──────── Data ────────

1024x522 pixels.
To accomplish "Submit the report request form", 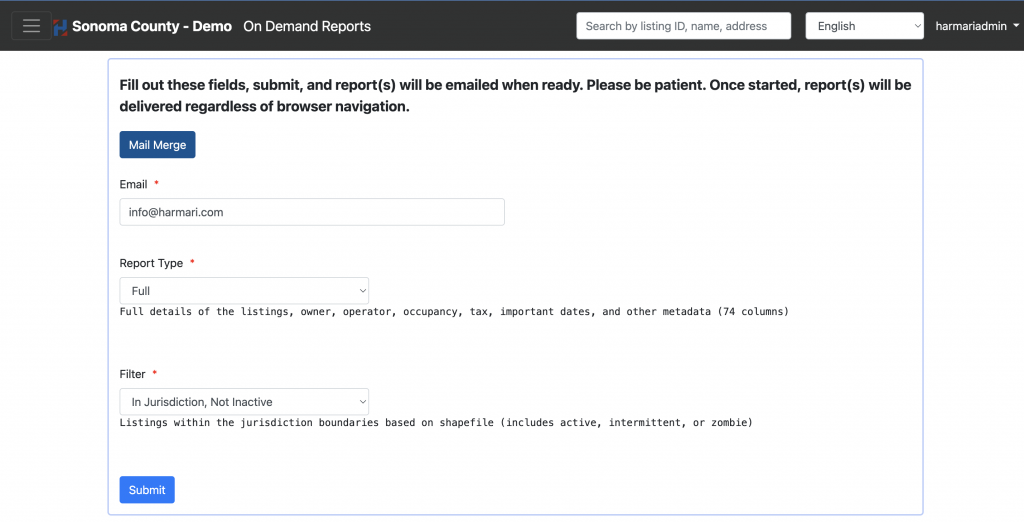I will point(147,490).
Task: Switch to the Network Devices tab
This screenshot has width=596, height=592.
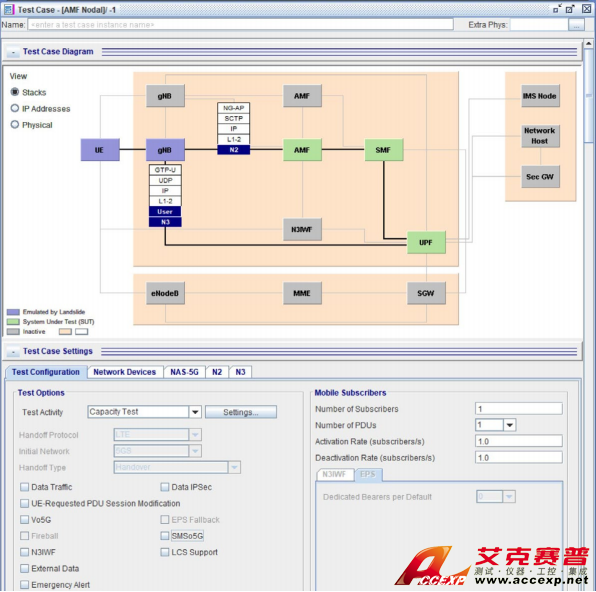Action: [x=125, y=372]
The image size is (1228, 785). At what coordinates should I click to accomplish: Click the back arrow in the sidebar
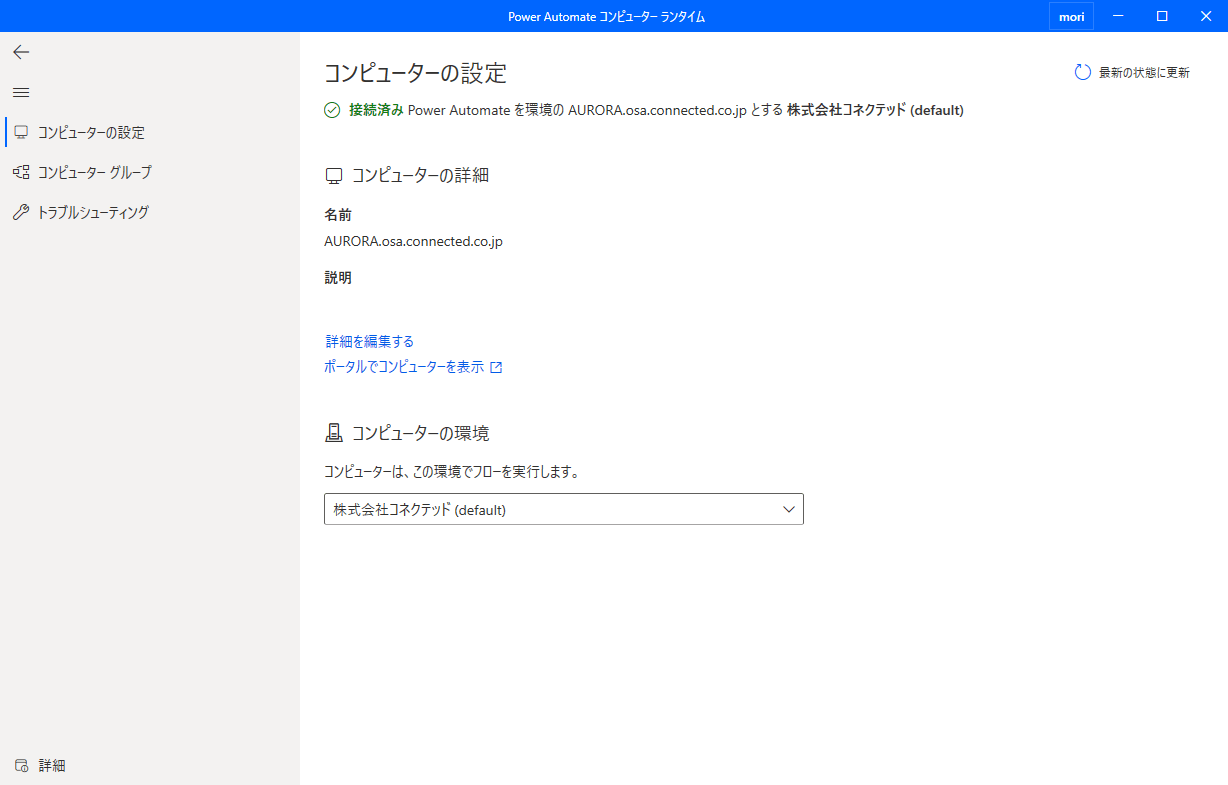(x=21, y=52)
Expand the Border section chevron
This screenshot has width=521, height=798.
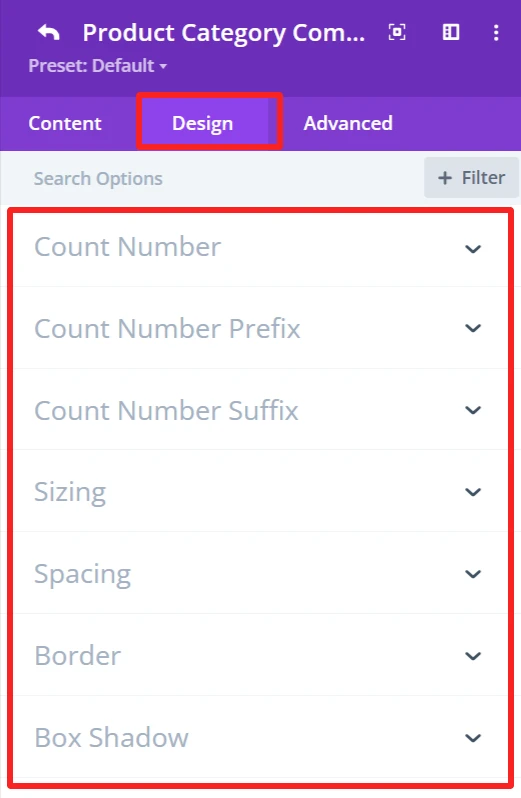[x=473, y=656]
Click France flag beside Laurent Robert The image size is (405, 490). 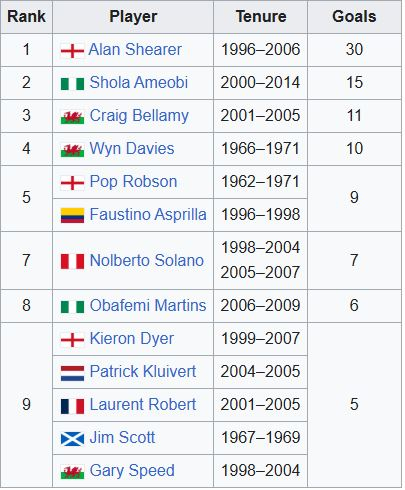pyautogui.click(x=72, y=406)
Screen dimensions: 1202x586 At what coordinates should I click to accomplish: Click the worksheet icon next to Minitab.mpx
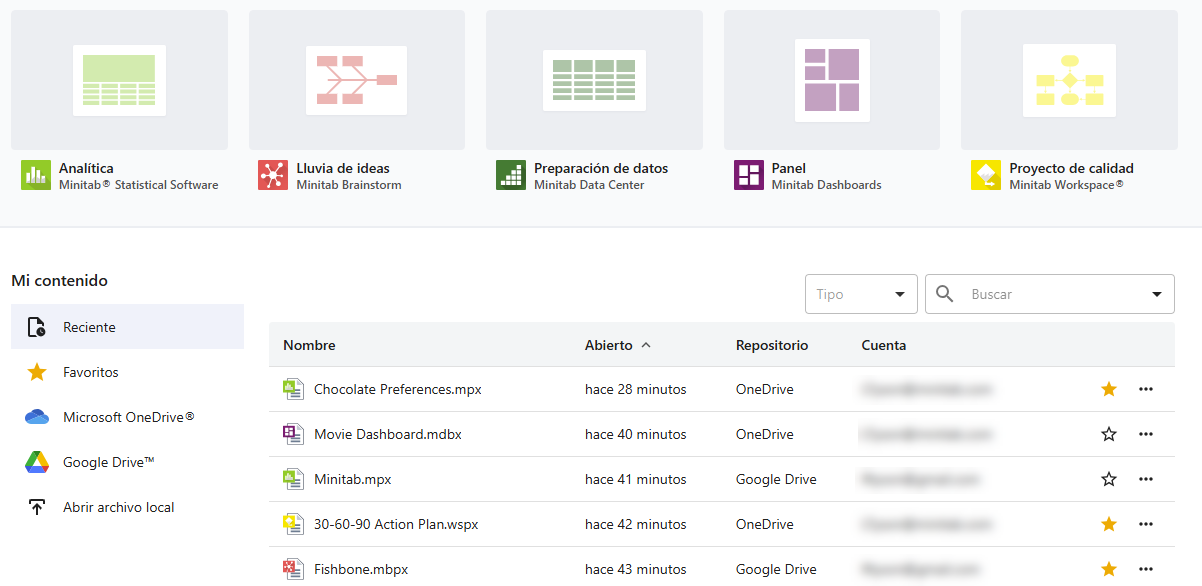point(294,478)
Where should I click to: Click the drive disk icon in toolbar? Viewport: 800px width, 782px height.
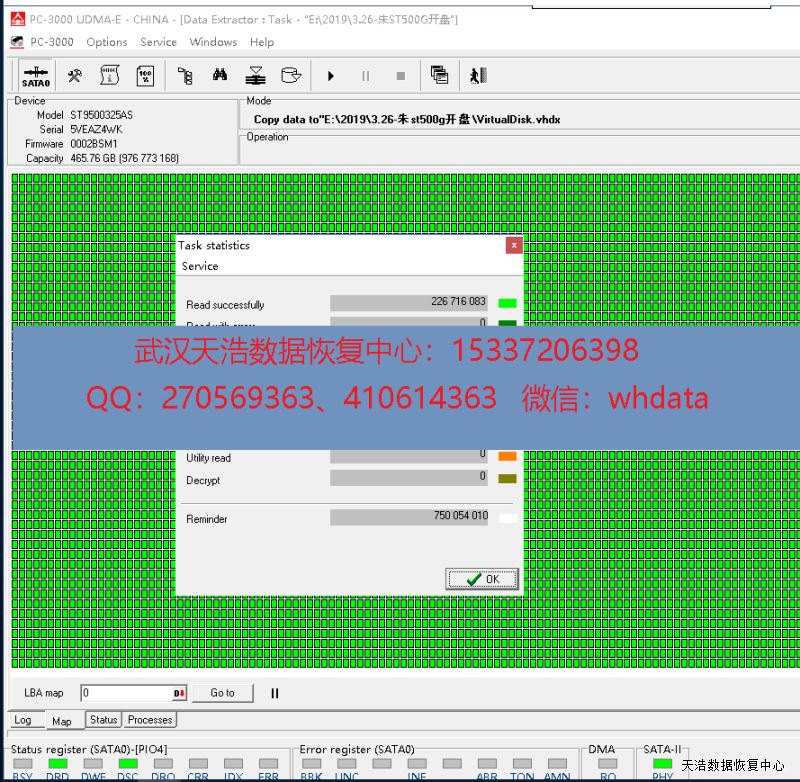pyautogui.click(x=291, y=75)
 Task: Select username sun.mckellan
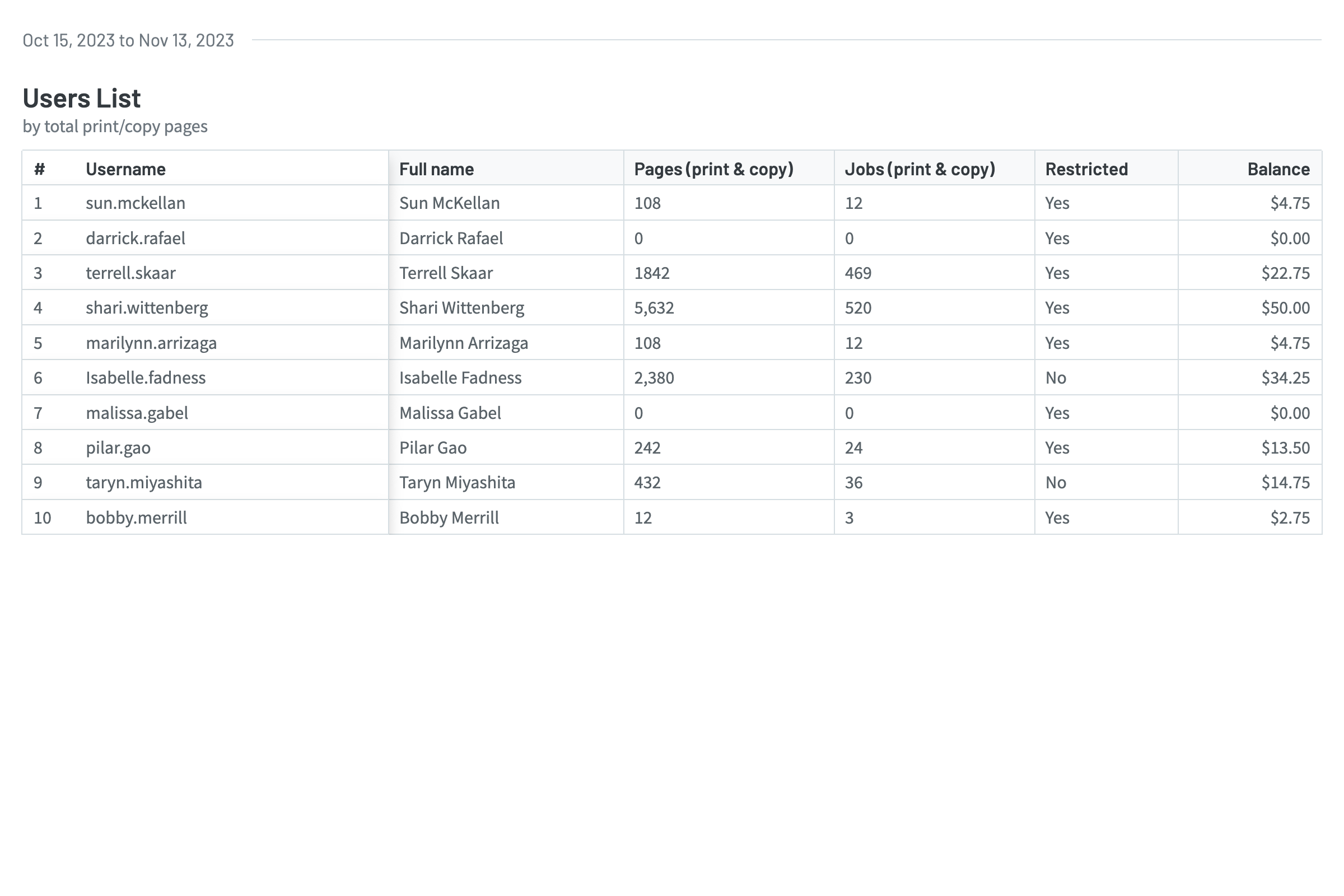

────────

## Task directions
All lines above between the line that contains "Screen dimensions: 1202x586" and the last line of the entries, both included, must be transcribed exactly. No pictures are to appear.

## Answer section
Screen dimensions: 1202x586 At what coordinates should I click to accomplish: Click the worksheet icon next to Minitab.mpx
point(294,478)
Where should I click to: Click the drive disk icon in toolbar? Viewport: 800px width, 782px height.
pyautogui.click(x=291, y=75)
 Task: Select username sun.mckellan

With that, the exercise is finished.